Сибиковский был словно в чаду. Те полтора дня, что пережил он в деревне, промелькнули каким-то ярким, исступленным узором или миражом, где-то внутри вызывающим вопрос: что происходит? Я во сне, или наяву?

Низкие, худые, бородатые полещуки в свитках или кожухах, бабы с подотканными юбками, темные, почерневшие крестьянские хаты с открытыми печами, собаки под столами (а может, это люди? пьяные?!). Какой-то неистовый калейдоскоп людей, нарядов, лиц. И невольно между ними стал искать — то, второе лицо.

Ее? Кто она? Это та или не та?!

Почувствовал какую-то неутолимую жажду, заставившую его взять бутылку и налить себе в стакан. Выпил. Поискал на столе чего-нибудь закусить. В пальцах очутился кислый, недоеденный огурец. Начал заедать.

Поглядывая одна на другую, бабы полупьяными голосами затянули:

А чого то дзвіноньки красні?Бо поїли пирожки в маслі,Маслом поливали,Сиром посипали,По-панськи брали,До губи складали.А чого то парубки бліді?Бо поїли кінські з'їди,Попелом посипали,Водою поливали,Суховилами брали,У пельку складали…

И вдруг резко перескочили своими писклявыми голосами на веселую:

Гарбуз, мамцю, качаєця,чогось дурень чипляєця.Відчепися, дармоїде,бо до мене кращий їде…

Вокруг все крутилось словно в тумане, таком пьяном, растрепанном, шумном, что ничего нельзя было понять. Целовались бабы с мужчинами, кто-то лез под скамью и старался там улечься спать, а под столом спали уже два мужика с развязанными лаптями на ногах.

— Что случилось? — спросил Сибиковский. И вспомнил все как на ладони.

Когда вскочил в баню через сени и захлопнул за собой дверь, она (кто она? — мелькнул вопрос), она, та самая, что купалась, лезла на печь. Схватил ее поперек.

— А где старая? — спросил.

— Старая? — и женщина вдруг расхохоталась. — Я тебе и старая, и молодая вместе…

Там пробыл целый день. Там и заночевал. А потом началась «свадьба». Все было как в чаду.

Не знал, зачем забрал у него Пархом серебряные часы — родительский подарок, кому отдал ружье с патронами и сумкой, о чем торговался с высоким евреем, которого все называли паном Пониманским.

И только теперь вспомнил все.

— Я был как в чаду… Ну, хорошо… А где она? Эта «Матерь полищуков»? — горько почему-то улыбнулся: — Где же молодая?

Встал из-за стола. Подошел к хозяину. Едва шевеля языком, спросил:

— Ну-у… а где же смысл во всем этом? В конце концов… — уже обращаясь к себе: — Где же смысл в попойке? — потом переступил с ноги на ногу. Упер глаза в Пархома. — Ну, а где же Матерь полищуков? Не вижу… До сих пор не видел… — покачал пьяно головой.

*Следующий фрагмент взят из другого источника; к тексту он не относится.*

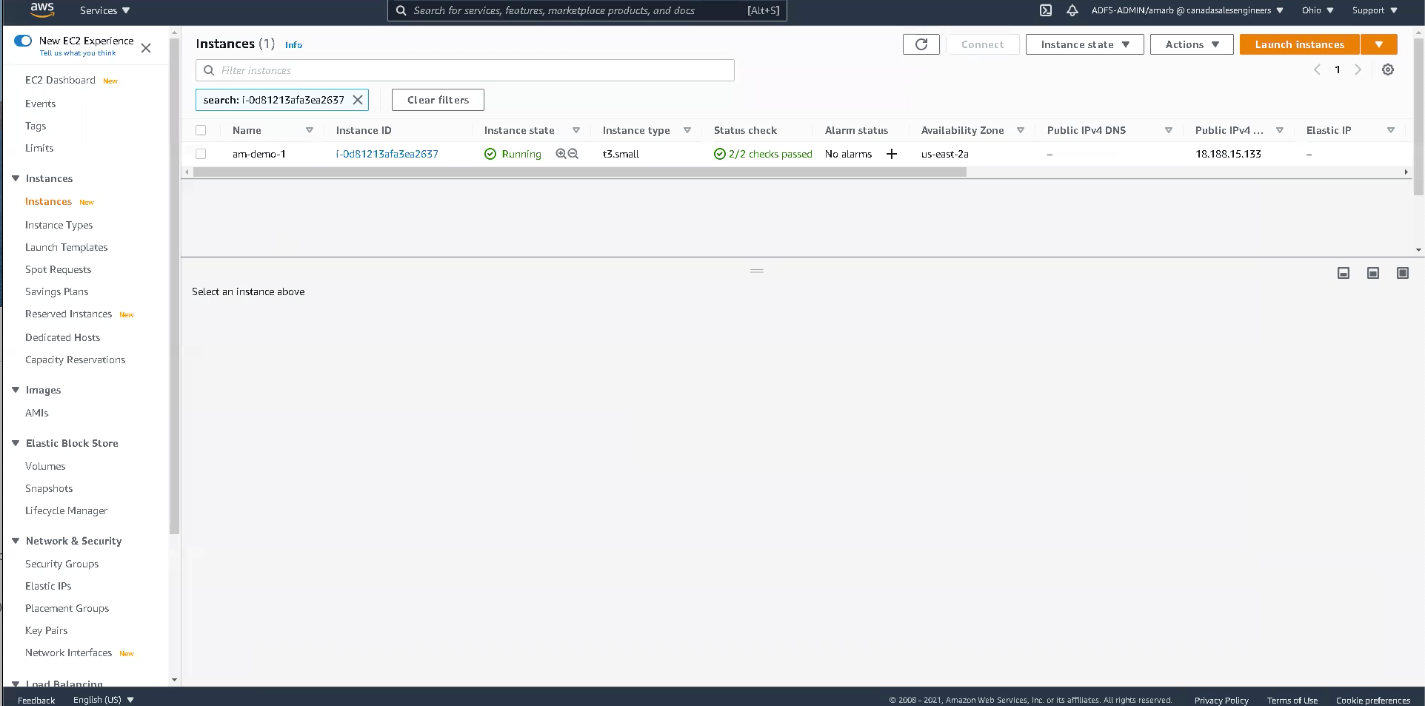Remove the search filter chip with X
Screen dimensions: 1425x706
click(x=357, y=100)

Тогда хозяин, почти трезвый, казалось, единственный в хате царящий над всем шумом и гамом, смерил Самийла слегка насмешливым взглядом. Уравновешенный и спокойный, ответил:

— Ну что ж, пойдемте… — и вышел медленно с хаты.

За ним, почти наступая ему на пятки, шел Самийло. В открытую дверь бани вошел, словно крадучись. Там было полутемно, тепло и пахло какими-то сухими травами. Коптила сосновая лучина и бросала смуглые тени на брусовые стены. Оба стояли перед дверью и молча смотрели на печь, где за дымоходом на бараньем кожухе что-то шевелилось.

— Вот тот же кожух… — мелькнуло. Начал почему-то дрожать. Заболела сразу голова. Чувствовал, будто трезвеет, будто на него находит снова обычное понимание вещей и явлений. Что-то маленькое, невидимое, завернутое в какое-то тряпье, придвинулось к краю печи и заговорило, жужжа и хрипя. Подошел поближе, прислушался.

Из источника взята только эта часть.